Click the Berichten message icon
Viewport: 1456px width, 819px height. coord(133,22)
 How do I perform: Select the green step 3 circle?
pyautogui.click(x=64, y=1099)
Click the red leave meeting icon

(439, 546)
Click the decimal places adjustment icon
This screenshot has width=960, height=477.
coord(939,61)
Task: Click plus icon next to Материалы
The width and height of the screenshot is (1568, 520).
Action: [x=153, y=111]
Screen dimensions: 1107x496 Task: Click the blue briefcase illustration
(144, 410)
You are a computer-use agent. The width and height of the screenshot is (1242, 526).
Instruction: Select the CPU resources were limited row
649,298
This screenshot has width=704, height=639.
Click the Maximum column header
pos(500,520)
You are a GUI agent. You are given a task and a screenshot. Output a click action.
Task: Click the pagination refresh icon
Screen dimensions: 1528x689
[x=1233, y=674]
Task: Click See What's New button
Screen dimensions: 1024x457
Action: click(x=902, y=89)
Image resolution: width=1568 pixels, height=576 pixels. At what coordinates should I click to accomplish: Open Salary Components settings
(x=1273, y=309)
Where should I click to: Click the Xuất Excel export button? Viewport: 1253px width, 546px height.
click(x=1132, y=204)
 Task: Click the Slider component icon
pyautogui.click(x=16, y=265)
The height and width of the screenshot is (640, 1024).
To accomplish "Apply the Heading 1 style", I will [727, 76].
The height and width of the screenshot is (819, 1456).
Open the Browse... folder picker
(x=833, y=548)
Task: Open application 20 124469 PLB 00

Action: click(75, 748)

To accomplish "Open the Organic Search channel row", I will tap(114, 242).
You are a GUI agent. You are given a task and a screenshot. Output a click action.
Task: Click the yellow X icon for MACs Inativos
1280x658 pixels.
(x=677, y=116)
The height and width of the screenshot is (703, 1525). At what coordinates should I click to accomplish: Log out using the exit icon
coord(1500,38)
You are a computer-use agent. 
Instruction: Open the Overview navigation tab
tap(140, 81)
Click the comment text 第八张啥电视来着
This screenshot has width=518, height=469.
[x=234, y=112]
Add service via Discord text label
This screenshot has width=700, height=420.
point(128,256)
════════════════════
*What you have to do*. Express the entries from the line with "This screenshot has width=704, height=639." up to and including the line with "coord(1500,38)" as a JSON list of strings, one string per line and no strings for blank lines.

*Exercise output*.
[
  "This screenshot has width=704, height=639.",
  "Click the Maximum column header",
  "pos(500,520)",
  "You are a GUI agent. You are given a task and a screenshot. Output a click action.",
  "Task: Click the pagination refresh icon",
  "Screen dimensions: 1528x689",
  "[x=1233, y=674]",
  "Task: Click See What's New button",
  "Screen dimensions: 1024x457",
  "Action: click(x=902, y=89)",
  "Image resolution: width=1568 pixels, height=576 pixels. At what coordinates should I click to accomplish: Open Salary Components settings",
  "(x=1273, y=309)",
  "Where should I click to: Click the Xuất Excel export button? Viewport: 1253px width, 546px height.",
  "click(x=1132, y=204)",
  " Task: Click the Slider component icon",
  "pyautogui.click(x=16, y=265)",
  "The height and width of the screenshot is (640, 1024).",
  "To accomplish \"Apply the Heading 1 style\", I will [727, 76].",
  "The height and width of the screenshot is (819, 1456).",
  "Open the Browse... folder picker",
  "(x=833, y=548)",
  "Task: Open application 20 124469 PLB 00",
  "Action: click(75, 748)",
  "To accomplish \"Open the Organic Search channel row\", I will tap(114, 242).",
  "You are a GUI agent. You are given a task and a screenshot. Output a click action.",
  "Task: Click the yellow X icon for MACs Inativos",
  "1280x658 pixels.",
  "(x=677, y=116)",
  "The height and width of the screenshot is (703, 1525). At what coordinates should I click to accomplish: Log out using the exit icon",
  "coord(1500,38)"
]